(EXCERPTED PASSAGE)
--- START ---

He fled a war and found sanctuary in Durham. After 3 years, he’s going home Friday.
After living in sanctuary in Durham for three years and seven months, José Chicas began packing up Thursday to go home.
“I’m trusting in God primarily, and then in the man who signed the order to cancel deportations,” the evangelical pastor from El Salvador said in Spanish from the front porch of the School for Conversion, an interfaith community-building and educating effort in a small, pale yellow house on Onslow Street.
Chicas, 55, who has four children, plans to return to his home in Raleigh on Friday, when President Joe Biden’s administration begins a 100-day moratorium on most deportations.
He told The News & Observer that his whole family is rejoicing. His wife Sandra and his 14-year-old son Ezequiel — who was in elementary school when his father had to leave — will feel his return the most.
“The new president arrived and with the stroke of a pen, Trump’s orders were ordered gone,” Chicas said. “And now, thank God, we’re going to have a little bit of relief, millions of us.”
School officials plan to gather Friday afternoon to celebrate his safe departure.
The first thing Chicas plans to do is “to give glory to God,” he said. And he can’t wait to visit his Raleigh church where he is a pastor, he said.
In some ways, though, he will miss the small house that sheltered him.
“Because of this place, I’ve met hundreds of people who have supported me,” Chicas said, noting how people from around the country visited, including Vermont Sen. Bernie Sanders and the Rev. William J. Barber II.
Fled civil war in El Salvador
Chicas left his native El Salvador in the 1980s to escape the country’s civil war. He applied for asylum in the United States in 1985 but was denied in 2008. He appealed in 2009 and lost, The News & Observer reported.
Since 2010, Chicas had shown up every year at ICE’s field office in Charlotte and received deportation delays and a work permit. At his 2017 appointment, ICE gave him a final order to leave by June 28.

--- END ---

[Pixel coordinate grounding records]
--- START ---

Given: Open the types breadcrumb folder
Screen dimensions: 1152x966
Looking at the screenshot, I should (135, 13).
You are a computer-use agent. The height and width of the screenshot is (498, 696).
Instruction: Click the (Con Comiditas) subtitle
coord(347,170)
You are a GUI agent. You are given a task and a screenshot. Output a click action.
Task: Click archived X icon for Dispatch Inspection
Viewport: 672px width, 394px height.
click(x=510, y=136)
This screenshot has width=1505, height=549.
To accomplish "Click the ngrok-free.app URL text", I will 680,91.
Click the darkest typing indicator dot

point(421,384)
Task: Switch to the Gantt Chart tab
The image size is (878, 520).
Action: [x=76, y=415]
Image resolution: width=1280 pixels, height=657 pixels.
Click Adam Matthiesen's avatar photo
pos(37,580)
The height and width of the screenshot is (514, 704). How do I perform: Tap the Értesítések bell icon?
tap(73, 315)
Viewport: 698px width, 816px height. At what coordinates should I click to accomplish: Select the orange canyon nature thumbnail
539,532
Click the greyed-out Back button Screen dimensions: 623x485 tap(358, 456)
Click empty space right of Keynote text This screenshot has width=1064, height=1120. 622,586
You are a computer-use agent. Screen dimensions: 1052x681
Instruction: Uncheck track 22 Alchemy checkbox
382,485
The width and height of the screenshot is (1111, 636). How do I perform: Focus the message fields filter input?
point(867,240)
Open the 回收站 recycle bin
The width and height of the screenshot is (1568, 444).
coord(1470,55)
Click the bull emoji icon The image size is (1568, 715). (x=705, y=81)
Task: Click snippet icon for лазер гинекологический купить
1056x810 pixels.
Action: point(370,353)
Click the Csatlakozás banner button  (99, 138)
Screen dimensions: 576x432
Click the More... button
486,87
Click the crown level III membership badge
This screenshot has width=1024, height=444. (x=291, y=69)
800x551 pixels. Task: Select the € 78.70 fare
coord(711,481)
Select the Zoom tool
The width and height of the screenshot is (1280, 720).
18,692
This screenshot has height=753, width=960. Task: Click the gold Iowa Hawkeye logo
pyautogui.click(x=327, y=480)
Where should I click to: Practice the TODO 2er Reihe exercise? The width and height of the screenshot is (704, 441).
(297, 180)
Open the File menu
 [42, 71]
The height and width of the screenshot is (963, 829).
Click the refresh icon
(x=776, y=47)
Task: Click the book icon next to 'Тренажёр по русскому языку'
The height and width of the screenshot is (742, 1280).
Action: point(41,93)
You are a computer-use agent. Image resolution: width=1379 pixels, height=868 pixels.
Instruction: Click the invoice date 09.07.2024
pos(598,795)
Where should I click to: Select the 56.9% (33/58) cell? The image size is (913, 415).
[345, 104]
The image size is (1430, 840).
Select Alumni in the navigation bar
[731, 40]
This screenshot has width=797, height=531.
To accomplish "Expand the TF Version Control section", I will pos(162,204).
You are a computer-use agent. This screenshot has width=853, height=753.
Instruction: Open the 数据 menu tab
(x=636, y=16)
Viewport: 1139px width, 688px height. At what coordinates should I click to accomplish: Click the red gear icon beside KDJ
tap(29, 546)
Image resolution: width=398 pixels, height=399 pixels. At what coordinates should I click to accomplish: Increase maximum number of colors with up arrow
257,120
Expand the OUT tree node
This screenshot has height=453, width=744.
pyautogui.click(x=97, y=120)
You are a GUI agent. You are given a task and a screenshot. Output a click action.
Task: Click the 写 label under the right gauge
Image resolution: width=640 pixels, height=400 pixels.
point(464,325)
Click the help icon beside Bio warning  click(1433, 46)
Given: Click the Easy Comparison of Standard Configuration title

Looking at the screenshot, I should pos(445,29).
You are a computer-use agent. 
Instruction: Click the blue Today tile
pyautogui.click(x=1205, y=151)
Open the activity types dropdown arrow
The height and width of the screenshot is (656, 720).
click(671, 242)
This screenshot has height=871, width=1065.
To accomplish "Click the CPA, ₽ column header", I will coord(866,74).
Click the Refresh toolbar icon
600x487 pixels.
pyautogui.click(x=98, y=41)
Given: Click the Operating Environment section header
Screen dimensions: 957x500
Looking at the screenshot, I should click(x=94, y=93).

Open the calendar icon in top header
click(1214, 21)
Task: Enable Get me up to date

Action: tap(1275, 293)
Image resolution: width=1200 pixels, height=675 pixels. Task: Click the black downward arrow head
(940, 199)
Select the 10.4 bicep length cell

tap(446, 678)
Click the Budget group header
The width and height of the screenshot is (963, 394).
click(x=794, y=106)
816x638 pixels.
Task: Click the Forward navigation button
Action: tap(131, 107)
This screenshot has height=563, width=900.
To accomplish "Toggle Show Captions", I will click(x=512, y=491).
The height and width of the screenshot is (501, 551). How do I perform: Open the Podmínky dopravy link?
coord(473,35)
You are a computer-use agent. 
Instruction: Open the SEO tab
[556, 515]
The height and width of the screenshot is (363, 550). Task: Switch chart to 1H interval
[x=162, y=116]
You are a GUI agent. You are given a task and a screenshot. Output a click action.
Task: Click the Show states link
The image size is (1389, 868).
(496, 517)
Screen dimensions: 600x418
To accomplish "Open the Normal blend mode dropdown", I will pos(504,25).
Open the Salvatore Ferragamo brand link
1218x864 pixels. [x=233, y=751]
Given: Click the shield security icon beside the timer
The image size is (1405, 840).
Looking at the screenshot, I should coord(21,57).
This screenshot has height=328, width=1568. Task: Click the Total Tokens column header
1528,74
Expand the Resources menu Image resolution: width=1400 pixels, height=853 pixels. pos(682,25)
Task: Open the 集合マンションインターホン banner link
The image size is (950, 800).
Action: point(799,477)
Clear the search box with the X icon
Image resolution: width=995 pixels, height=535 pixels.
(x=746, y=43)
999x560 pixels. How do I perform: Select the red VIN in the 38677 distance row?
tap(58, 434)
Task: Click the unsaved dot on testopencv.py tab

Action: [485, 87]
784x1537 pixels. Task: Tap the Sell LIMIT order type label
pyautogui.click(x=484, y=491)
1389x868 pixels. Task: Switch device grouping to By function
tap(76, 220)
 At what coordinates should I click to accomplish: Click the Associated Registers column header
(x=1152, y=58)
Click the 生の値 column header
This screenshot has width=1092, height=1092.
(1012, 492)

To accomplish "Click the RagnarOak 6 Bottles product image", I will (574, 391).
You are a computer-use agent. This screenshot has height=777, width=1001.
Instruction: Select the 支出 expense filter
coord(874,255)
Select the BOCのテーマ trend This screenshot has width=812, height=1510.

--- END ---

(PROMPT A)
According to the news article about José Chicas, why does he plan to go back to his home in Raleigh on Friday? Answer in one to three sentences.
(PROMPT B)
Please extend the news article about José Chicas, picking up right after its final sentence.
The records are separate material and have no connection to the news article.

(RESPONSE BOX A)
He plans to return on Friday because that is the day President Joe Biden's administration begins a 100-day moratorium on most deportations.

(RESPONSE BOX B)
That month Chicas moved into the Durham school, part of a small faith-based refuge movement in North Carolina and across the nation. U.S. Immigration and Customs Enforcement has a policy of not entering locations like houses of worship, schools and hospitals, The N&O reported.
Chicas’ move on Friday comes after his wife spoke with his attorney, who reviewed the Biden administration changes and advised his family Thursday that it would be safe for him to leave.
Three remain in sanctuaries
Chicas is one of three people in the state who remain in such sanctuaries, said Kelly Morales of Siembra NC, an organization that advocates for Latinx people.
Initially, at least seven across the state sought refuge in religious buildings.
Samuel Oliver-Bruno, who lived in a the basement of CityWell United Methodist Church in Durham for 11 months, was arrested and deported in November 2018 after he left the facility to keep an appointment with U.S. Citizenship and Immigration Services, The N&O reported.
Juana Tobar Ortega, of Asheboro, has been living at St. Barnabas Episcopal Church in Greensboro since June 2017. Church officials didn’t respond to questions Thursday about her current status.
Eliseo Jimenez was deported to Mexico in 2007 because he was in the country illegally, but returned a month later because he had two young children in the country at the time, he told The N&O in 2017.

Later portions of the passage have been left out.